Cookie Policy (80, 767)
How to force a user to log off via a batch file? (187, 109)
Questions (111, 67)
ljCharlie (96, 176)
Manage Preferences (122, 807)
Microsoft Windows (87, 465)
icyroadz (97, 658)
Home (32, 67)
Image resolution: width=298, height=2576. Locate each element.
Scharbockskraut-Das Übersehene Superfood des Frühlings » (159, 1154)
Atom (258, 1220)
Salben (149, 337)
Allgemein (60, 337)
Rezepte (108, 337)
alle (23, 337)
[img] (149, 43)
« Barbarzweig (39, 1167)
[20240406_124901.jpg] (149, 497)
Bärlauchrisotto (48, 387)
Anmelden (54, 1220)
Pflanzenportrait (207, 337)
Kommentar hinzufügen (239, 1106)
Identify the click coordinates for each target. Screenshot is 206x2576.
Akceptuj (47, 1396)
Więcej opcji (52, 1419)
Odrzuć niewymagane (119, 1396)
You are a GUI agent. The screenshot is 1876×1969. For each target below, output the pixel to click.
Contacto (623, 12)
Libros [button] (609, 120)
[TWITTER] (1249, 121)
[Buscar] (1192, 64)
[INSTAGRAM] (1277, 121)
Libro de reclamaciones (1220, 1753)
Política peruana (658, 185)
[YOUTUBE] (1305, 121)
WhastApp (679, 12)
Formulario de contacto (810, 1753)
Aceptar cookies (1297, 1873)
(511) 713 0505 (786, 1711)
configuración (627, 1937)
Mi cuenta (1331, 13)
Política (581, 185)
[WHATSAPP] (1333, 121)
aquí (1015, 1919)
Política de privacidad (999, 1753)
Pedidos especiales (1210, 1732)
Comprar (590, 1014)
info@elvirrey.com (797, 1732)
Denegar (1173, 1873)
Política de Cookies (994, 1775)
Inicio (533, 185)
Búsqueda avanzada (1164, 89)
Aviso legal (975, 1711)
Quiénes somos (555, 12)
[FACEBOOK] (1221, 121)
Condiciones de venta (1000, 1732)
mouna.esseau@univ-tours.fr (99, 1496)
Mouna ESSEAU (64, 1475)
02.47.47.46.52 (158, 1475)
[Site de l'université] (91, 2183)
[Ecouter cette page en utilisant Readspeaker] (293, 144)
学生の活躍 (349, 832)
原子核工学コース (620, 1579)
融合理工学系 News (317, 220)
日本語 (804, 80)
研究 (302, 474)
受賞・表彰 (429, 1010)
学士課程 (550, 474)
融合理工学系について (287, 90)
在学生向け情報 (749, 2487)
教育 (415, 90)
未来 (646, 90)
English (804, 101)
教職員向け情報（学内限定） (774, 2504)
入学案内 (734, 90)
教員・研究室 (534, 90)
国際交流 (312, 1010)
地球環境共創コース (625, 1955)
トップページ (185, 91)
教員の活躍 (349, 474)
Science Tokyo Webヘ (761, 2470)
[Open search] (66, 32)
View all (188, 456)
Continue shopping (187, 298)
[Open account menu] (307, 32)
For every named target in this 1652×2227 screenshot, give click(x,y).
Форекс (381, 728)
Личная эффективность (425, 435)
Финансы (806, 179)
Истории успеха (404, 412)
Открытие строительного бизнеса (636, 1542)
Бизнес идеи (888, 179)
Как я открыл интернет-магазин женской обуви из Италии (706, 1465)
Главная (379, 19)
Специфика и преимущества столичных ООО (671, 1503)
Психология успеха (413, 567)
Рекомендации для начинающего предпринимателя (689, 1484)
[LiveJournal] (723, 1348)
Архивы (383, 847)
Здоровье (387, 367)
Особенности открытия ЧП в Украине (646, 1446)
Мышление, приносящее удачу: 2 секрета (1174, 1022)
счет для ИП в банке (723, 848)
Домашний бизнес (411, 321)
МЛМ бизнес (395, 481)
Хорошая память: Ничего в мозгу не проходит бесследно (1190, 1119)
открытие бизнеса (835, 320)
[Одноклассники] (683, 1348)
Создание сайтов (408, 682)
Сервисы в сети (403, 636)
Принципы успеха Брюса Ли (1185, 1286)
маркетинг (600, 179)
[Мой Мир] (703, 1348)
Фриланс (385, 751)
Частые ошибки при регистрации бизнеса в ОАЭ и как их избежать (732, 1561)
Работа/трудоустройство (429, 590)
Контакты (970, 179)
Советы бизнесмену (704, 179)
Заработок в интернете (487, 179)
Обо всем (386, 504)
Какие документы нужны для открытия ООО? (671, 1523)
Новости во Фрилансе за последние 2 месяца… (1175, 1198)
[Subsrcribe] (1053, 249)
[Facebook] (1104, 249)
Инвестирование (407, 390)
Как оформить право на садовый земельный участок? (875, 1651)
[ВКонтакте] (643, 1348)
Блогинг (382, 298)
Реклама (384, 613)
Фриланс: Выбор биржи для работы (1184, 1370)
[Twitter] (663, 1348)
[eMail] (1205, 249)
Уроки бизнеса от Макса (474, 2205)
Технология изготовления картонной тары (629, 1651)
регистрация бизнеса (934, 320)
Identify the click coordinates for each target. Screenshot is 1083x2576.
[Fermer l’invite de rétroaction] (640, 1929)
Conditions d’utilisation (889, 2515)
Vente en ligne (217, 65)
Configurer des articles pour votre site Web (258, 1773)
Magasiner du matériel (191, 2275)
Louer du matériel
....
• Task requirements: Copy the lines above exactly. Start with the line containing "mouna.esseau@univ-tours.fr (99, 1496)", end with the line containing "[Open account menu] (307, 32)", and include both.

• Expected answer:
mouna.esseau@univ-tours.fr (99, 1496)
Mouna ESSEAU (64, 1475)
02.47.47.46.52 (158, 1475)
[Site de l'université] (91, 2183)
[Ecouter cette page en utilisant Readspeaker] (293, 144)
学生の活躍 (349, 832)
原子核工学コース (620, 1579)
融合理工学系 News (317, 220)
日本語 (804, 80)
研究 (302, 474)
受賞・表彰 (429, 1010)
学士課程 (550, 474)
融合理工学系について (287, 90)
在学生向け情報 (749, 2487)
教育 (415, 90)
未来 (646, 90)
English (804, 101)
教職員向け情報（学内限定） (774, 2504)
入学案内 (734, 90)
教員・研究室 (534, 90)
国際交流 (312, 1010)
地球環境共創コース (625, 1955)
トップページ (185, 91)
教員の活躍 (349, 474)
Science Tokyo Webヘ (761, 2470)
[Open search] (66, 32)
View all (188, 456)
Continue shopping (187, 298)
[Open account menu] (307, 32)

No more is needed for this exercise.